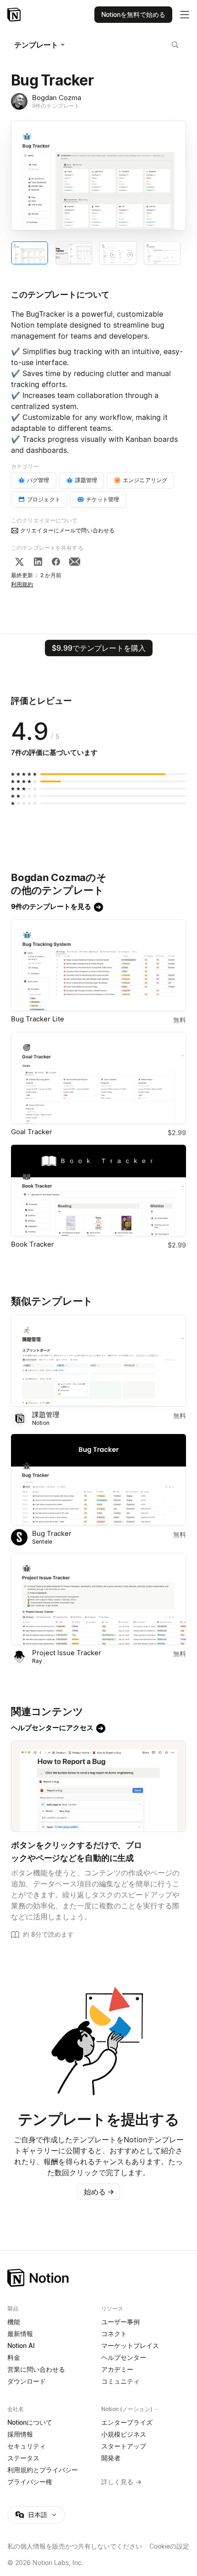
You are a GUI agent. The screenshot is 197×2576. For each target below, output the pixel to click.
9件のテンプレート (56, 105)
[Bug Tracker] (98, 1480)
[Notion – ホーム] (98, 2278)
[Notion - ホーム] (14, 14)
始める (99, 2191)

+ + +

● Instructions to follow
Once the pictures are set aside, give the listing again word for word.

● Expected output
You are a GUI agent. The screenshot is 197×2576. For each target below, output the pixel to click.
9件のテンプレート (56, 105)
[Bug Tracker] (98, 1480)
[Notion – ホーム] (98, 2278)
[Notion - ホーム] (14, 14)
始める (99, 2191)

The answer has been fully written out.